4) Python solution (with detailed comments)
```python
import sys

def main():
    data = sys.stdin.read().strip().splitlines()
    it = iter(data)

    # Read dimensions
    n_m = next(it).split()
    n = int(n_m[0])
    m = int(n_m[1])

    # Read grid rows as strings of digits
    grid_strs = [next(it).strip() for _ in range(n)]

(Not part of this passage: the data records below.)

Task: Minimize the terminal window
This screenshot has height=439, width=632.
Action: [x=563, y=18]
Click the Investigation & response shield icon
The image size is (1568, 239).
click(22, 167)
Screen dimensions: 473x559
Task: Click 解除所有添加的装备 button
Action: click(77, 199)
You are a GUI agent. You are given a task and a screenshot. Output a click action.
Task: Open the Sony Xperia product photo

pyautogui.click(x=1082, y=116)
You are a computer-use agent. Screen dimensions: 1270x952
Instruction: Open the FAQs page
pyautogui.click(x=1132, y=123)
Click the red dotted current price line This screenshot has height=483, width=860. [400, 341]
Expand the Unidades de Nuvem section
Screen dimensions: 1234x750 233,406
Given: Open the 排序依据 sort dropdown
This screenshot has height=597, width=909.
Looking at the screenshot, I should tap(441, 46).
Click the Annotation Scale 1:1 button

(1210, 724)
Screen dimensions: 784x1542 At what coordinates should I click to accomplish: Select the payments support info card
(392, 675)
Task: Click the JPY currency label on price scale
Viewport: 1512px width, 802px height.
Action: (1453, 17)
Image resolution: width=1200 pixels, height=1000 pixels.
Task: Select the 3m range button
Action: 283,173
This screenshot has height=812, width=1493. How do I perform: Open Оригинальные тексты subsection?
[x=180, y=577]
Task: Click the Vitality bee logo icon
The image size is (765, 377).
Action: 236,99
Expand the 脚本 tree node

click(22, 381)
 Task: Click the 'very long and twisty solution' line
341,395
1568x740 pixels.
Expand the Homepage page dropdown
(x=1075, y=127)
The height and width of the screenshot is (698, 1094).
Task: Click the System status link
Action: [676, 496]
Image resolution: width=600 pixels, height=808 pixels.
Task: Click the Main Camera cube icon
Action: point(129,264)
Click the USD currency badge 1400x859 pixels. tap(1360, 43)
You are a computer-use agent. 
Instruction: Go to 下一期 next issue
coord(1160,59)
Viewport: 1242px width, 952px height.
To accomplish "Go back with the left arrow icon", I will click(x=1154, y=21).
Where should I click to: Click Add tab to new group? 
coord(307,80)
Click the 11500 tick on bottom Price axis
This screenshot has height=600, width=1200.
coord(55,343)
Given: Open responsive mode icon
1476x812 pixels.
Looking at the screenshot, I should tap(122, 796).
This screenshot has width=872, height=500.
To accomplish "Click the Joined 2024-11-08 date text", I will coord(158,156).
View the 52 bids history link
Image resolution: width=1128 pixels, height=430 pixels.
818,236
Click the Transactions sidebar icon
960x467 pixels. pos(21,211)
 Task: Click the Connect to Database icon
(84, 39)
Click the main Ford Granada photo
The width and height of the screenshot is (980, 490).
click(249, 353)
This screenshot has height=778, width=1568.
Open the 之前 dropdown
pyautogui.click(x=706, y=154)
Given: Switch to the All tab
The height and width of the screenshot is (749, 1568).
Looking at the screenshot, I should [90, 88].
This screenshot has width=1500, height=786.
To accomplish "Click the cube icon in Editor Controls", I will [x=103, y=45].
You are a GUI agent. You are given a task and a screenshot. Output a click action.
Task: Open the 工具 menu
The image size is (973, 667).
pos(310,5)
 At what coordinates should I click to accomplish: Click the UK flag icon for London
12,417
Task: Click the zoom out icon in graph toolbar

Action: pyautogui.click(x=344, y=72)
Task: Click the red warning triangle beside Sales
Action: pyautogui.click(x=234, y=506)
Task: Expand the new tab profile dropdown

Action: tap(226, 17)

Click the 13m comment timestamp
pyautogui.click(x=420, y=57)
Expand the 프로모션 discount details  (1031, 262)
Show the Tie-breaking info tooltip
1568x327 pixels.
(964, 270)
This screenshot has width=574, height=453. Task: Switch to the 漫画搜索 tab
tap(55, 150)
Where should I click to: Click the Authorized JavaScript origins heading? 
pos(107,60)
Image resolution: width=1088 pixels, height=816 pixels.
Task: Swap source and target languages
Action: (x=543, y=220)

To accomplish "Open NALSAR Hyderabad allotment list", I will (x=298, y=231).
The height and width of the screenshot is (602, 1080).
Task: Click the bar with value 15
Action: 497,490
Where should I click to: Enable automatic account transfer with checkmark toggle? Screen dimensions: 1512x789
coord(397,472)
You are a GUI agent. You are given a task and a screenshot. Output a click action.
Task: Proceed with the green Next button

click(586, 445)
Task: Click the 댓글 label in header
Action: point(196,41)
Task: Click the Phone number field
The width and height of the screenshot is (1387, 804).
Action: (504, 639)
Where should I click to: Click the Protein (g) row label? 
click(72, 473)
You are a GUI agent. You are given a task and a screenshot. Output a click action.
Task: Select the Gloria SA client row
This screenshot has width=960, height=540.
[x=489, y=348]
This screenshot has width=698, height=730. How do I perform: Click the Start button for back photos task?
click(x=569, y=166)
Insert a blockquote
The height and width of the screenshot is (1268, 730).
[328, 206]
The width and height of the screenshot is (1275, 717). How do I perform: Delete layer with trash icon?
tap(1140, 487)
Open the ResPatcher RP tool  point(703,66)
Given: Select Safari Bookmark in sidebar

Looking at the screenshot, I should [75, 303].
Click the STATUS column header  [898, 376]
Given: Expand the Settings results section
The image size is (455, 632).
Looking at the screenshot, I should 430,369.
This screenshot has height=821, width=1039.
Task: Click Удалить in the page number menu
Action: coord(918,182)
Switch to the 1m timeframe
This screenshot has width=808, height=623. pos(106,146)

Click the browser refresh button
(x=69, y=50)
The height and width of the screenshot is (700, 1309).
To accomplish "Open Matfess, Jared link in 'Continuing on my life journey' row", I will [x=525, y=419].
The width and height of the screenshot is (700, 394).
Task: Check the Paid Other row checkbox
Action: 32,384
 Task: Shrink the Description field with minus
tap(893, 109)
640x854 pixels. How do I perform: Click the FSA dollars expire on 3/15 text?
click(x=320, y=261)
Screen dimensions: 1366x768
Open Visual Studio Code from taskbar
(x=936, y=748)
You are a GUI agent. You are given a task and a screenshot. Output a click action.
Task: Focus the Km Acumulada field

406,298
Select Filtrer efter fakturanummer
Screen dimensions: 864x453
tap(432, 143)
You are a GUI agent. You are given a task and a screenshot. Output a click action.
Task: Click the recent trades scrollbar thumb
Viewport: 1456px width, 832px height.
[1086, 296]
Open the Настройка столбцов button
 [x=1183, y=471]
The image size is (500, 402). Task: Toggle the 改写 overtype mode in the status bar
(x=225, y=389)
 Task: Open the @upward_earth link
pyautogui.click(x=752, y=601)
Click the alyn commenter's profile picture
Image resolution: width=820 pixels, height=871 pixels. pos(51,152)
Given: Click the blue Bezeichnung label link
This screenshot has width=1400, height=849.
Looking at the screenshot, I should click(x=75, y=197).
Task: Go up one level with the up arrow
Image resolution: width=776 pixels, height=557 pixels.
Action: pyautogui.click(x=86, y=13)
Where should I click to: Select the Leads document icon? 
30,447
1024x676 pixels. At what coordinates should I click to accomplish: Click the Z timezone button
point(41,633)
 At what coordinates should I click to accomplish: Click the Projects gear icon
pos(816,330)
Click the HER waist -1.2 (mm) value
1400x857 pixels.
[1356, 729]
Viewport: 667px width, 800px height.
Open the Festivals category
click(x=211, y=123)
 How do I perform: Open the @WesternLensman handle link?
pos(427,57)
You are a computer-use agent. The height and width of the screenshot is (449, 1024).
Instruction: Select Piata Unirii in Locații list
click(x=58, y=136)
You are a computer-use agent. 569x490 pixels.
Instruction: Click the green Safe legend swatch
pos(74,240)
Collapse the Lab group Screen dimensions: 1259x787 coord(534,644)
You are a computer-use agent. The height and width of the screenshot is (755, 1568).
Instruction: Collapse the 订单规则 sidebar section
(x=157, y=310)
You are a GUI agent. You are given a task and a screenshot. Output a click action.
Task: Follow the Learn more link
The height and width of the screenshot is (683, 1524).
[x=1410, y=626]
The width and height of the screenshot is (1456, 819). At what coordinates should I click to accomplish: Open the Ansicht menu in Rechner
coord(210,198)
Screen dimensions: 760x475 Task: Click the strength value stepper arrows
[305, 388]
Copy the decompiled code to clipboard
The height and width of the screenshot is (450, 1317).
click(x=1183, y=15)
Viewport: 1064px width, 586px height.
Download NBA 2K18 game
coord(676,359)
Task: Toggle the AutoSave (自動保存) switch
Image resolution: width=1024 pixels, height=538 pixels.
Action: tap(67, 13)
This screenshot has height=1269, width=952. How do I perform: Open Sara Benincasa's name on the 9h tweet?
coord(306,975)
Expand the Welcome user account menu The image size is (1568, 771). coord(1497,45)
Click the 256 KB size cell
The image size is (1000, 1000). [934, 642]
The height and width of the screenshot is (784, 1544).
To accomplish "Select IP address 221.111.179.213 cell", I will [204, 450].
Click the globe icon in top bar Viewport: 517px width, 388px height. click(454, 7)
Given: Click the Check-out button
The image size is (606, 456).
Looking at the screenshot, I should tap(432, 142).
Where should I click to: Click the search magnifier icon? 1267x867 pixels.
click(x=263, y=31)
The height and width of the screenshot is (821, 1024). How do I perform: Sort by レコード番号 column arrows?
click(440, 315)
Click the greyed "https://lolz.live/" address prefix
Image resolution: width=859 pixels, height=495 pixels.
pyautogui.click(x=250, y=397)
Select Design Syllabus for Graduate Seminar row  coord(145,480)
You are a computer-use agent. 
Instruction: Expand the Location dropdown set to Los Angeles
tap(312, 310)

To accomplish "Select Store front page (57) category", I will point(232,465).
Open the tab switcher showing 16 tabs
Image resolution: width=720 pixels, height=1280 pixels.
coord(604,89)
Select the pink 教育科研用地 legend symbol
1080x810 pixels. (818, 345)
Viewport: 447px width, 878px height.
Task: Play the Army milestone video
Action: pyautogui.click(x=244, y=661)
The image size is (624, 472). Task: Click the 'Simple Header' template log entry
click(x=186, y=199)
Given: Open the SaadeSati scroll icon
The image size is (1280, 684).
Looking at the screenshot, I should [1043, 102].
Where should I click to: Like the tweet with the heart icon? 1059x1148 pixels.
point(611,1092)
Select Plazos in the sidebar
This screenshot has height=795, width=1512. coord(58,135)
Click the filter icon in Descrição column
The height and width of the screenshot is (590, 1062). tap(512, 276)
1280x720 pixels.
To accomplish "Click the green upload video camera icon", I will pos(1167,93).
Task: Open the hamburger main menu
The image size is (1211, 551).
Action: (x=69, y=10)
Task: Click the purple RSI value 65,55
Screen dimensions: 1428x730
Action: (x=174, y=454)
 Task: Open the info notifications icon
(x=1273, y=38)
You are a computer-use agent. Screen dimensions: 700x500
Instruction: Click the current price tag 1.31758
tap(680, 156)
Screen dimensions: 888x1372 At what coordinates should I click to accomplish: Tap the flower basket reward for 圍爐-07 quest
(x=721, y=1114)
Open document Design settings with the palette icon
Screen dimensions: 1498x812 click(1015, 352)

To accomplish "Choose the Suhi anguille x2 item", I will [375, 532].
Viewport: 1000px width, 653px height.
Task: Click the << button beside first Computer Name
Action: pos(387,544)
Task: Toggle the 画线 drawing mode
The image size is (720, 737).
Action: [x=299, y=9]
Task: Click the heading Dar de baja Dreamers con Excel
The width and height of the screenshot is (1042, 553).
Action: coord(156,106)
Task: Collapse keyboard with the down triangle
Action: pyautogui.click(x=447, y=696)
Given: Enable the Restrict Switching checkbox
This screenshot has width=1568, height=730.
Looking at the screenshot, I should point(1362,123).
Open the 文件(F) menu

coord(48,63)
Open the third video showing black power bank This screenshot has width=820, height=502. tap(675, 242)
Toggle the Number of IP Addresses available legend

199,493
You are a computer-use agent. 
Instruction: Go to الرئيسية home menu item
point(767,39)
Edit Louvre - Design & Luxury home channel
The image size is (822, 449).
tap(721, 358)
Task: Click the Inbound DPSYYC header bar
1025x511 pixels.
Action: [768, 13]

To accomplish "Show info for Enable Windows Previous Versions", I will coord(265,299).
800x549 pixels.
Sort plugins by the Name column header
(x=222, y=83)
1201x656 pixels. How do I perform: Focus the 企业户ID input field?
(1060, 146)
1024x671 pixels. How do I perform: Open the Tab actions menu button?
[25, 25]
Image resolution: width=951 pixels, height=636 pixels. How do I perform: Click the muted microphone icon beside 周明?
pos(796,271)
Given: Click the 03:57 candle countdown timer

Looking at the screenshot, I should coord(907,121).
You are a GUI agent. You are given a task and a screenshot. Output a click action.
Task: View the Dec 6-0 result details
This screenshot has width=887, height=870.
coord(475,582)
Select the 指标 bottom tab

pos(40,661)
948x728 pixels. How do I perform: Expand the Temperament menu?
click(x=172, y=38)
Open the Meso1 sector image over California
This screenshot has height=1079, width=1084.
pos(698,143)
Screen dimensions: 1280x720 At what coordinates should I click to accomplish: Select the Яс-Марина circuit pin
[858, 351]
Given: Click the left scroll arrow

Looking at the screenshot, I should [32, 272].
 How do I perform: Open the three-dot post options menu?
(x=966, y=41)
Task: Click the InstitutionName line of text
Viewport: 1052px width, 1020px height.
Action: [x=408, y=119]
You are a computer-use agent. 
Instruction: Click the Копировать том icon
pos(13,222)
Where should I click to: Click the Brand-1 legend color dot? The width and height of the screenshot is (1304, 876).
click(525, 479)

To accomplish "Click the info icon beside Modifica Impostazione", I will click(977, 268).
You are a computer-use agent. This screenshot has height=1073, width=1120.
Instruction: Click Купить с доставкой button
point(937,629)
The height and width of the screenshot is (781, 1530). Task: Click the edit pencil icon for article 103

    # Convert to integer grid (0..9)
    grid = [[ord(ch) - ord('0') for ch in row] for row in grid_strs]

    # Read path
    path = next(it).strip()

    # Directions: 0:east, 1:south, 2:west, 3:north
    dx = [1, 0, -1, 0]
    dy = [0, 1, 0, -1]

    # Start at top-left intersection, facing east
    x, y = 0, 0
    dir = 0

    # visited[r][c] = number of times block (r,c) has been passed
    visited = [[0] * m for _ in range(n)]

    satisfaction = 0

    for c in path:
        if c == 'L':
            dir = (dir + 3) % 4  # turn left
        elif c == 'R':
            dir = (dir + 1) % 4  # turn right
        else:
            # Move one segment forward
            nx = x + dx[dir]
            ny = y + dy[dir]

            if dir == 0:
                # East: adjacent blocks above (y-1, x) and below (y, x)
                if y > 0 and x < m:
                    r, c0 = y - 1, x
                    beauty = grid[r][c0]
                    satisfaction += beauty if visited[r][c0] == 0 else beauty // 2
                    visited[r][c0] += 1
                if y < n and x < m:
                    r, c0 = y, x
                    beauty = grid[r][c0]
                    satisfaction += beauty if visited[r][c0] == 0 else beauty // 2
                    visited[r][c0] += 1
            elif dir == 1:
                # South: adjacent blocks left (y, x-1) and right (y, x)
                if y < n and x > 0:
                    r, c0 = y, x - 1
                    beauty = grid[r][c0]
                    satisfaction += beauty if visited[r][c0] == 0 else beauty // 2
                    visited[r][c0] += 1
                if y < n and x < m:
                    r, c0 = y, x
                    beauty = grid[r][c0]
                    satisfaction += beauty if visited[r][c0] == 0 else beauty // 2
                    visited[r][c0] += 1
            elif dir == 2:
                # West: adjacent blocks above (y-1, x-1) and below (y, x-1)
                if y > 0 and x > 0:
                    r, c0 = y - 1, x - 1
                    beauty = grid[r][c0]
                    satisfaction += beauty if visited[r][c0] == 0 else beauty // 2
                    visited[r][c0] += 1
                if y < n and x > 0:
                    r, c0 = y, x - 1
                    beauty = grid[r][c0]
                    satisfaction += beauty if visited[r][c0] == 0 else beauty // 2
                    visited[r][c0] += 1
            else:
                # North: adjacent blocks left (y-1, x-1) and right (y-1, x)
                if y > 0 and x > 0:
                    r, c0 = y - 1, x - 1
                    beauty = grid[r][c0]
                    satisfaction += beauty if visited[r][c0] == 0 else beauty // 2
                    visited[r][c0] += 1
                if y > 0 and x < m:
                    r, c0 = y - 1, x
                    beauty = grid[r][c0]
                    satisfaction += beauty if visited[r][c0] == 0 else beauty // 2
                    visited[r][c0] += 1

            # Advance to the next intersection
            x, y = nx, ny

    print(satisfaction)

if __name__ == "__main__":
    main()
```

5) Compressed editorial
- Model intersections as (x, y), blocks as grid[row][col]. Start at (0,0) facing east.
- On each M, move to (x+dx[dir], y+dy[dir]) and score the adjacent block(s) of that segment:
  - Horizontal: use row y−1 (above) and y (below), col = min(x, nx).
  - Vertical: use col x−1 (left) and x (right), row = min(y, ny).
- For each adjacent block, if first time: add bij; else add floor(bij/2). Track with visited[n][m].
- Complexity O(|path|), with straightforward boundary checks for border segments.